Exercise: Below are some records; repeat them all exactly, minus the pictures.

Information provided:
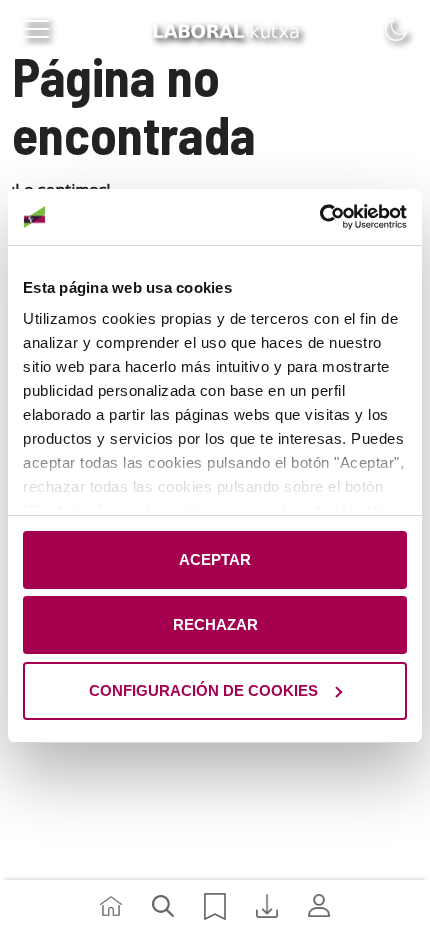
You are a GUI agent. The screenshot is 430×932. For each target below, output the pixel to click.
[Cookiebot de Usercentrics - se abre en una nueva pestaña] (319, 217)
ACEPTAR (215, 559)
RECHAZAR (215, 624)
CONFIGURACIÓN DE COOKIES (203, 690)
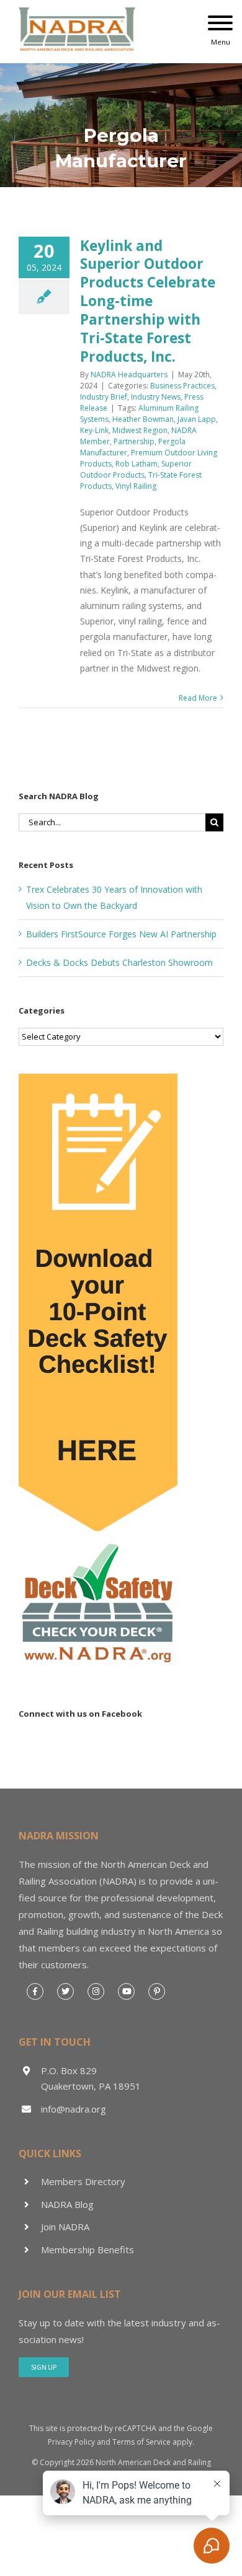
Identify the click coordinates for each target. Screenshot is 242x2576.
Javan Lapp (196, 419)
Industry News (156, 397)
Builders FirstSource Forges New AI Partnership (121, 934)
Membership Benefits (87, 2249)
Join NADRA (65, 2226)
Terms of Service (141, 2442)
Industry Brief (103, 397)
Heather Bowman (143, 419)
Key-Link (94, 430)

Task solution:
You are a GUI agent. The screenshot is 430×932. For each target below, output the pixel to click.
[Cookiebot de Usercentrics - se abre en una nueva pestaña] (319, 217)
ACEPTAR (215, 559)
RECHAZAR (215, 624)
CONFIGURACIÓN DE COOKIES (203, 690)
Identify the click coordinates for each target. Screenshot is 242x2576.
Javan Lapp (196, 419)
Industry News (156, 397)
Builders FirstSource Forges New AI Partnership (121, 934)
Membership Benefits (87, 2249)
Join NADRA (65, 2226)
Terms of Service (141, 2442)
Industry Brief (103, 397)
Heather Bowman (143, 419)
Key-Link (94, 430)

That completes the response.